A laser cutter is an incredibly useful tool and they are often found in maker spaces all over. They’re quite good at creating large two-dimensional objects and by cutting multiple flat shapes that connect together you can assemble a three-dimensional object. This is easier when creating something like a box with regular 90-degree angles but quickly becomes quite tricky when you are trying to construct any sort of irregular surface. [Tuomas Lukka] set out to create a dollhouse for his daughter using the laser cutter at his local hackerspace and the idea of creating all the joints manually was discouraging.

The solution that he landed on was writing a python script called Plycutter that can take in an STL file and output a series of DXF files needed by the cutter. It does the hard work of deciding how to cut out all those oddball joints.

At its core, the system is just a 3D slicer like you’d find for a 3D printer, but not all the slices are horizontal. Things get tricky if more than two pieces meet. [Tuomas] ran into a few issues along the way with floating-point round-off and after a few rewrites, he had a fantastic system that reliably produced great results.

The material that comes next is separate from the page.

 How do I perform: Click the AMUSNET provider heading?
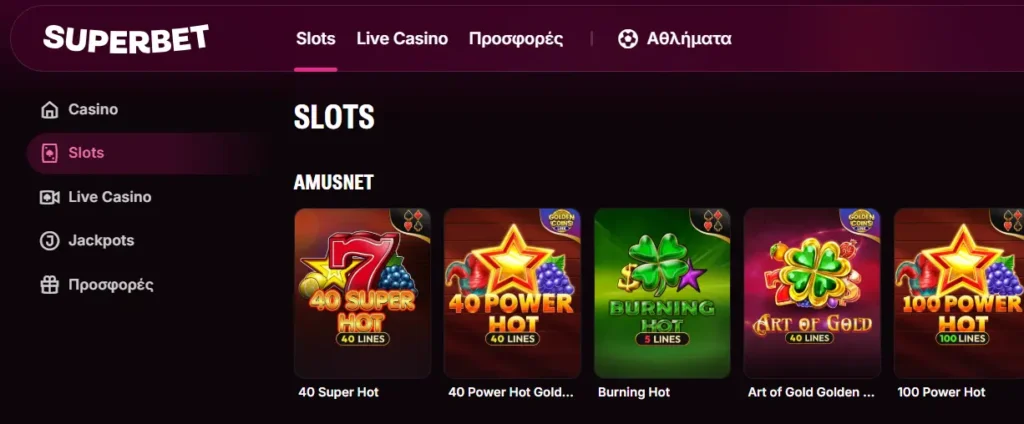coord(334,182)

The dollhouse was constructed much to his daughter’s delight.

All the code for Plycutter is on GitHub. We’ve seen a similar technique that adds slots, finger-joints, and t-slots to boxes, but Plycutter really offers some unique capabilities.

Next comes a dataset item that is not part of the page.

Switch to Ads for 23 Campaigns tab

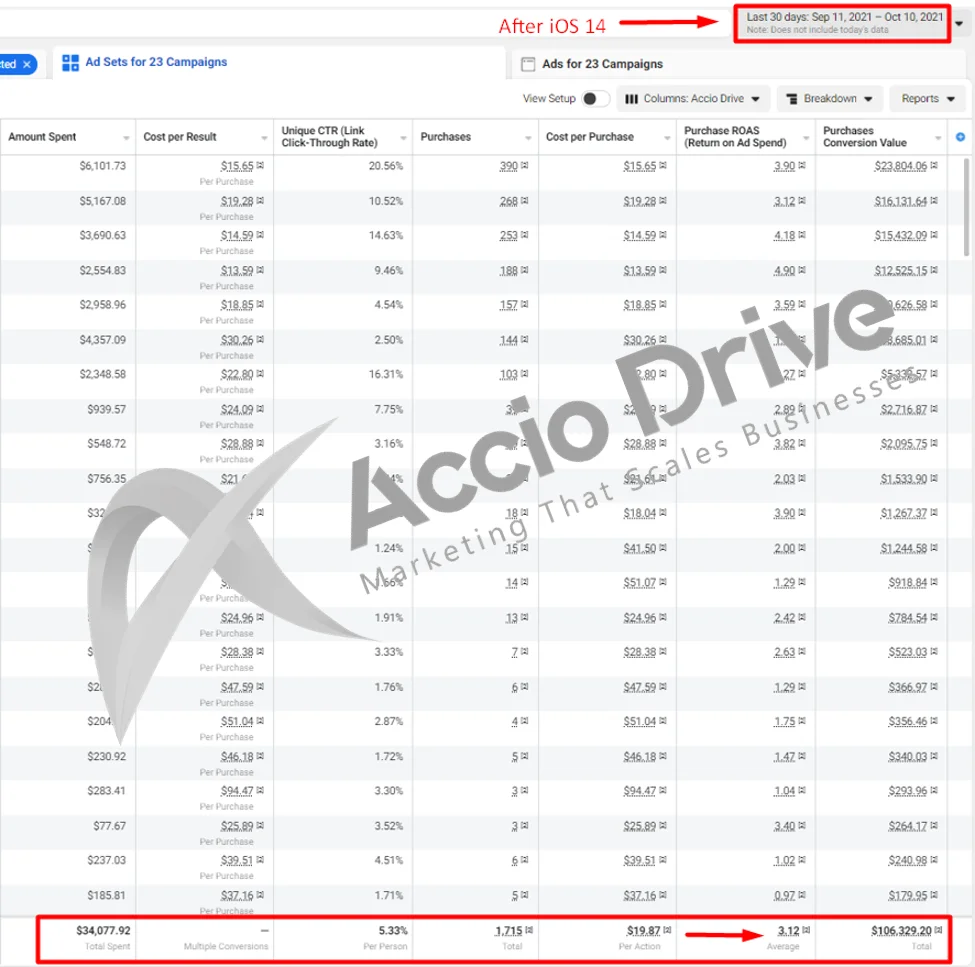tap(602, 64)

3 thoughts on “3D Finger Joints For Your Laser Cutter

  1. Making castellated edges a part of the main piece is the wrong way to do this.

    A better way is to make the edge straight, so that the laser first cuts the edge straight, and add extra boxes or other cutout features as separate cuts to make the cutout features.

    If the castellated feature is the wrong size for whatever reason – for example, because your material isn’t the same thickness so the tabs don’t fit in the holes – it’s easy to hand-edit only the cutout features to make adjustments. Resizing the *entire* piece generally won’t work in these situations.

    I see a lot of projects using castellated edges or tab-and-slot assembly that can’t be adjusted in any reasonable way, and when cut either come out impossible to assemble or extremely loose in their assembly.

    Make the edges from separate cut-paths (separate from the main body of the piece) for easy adjustment.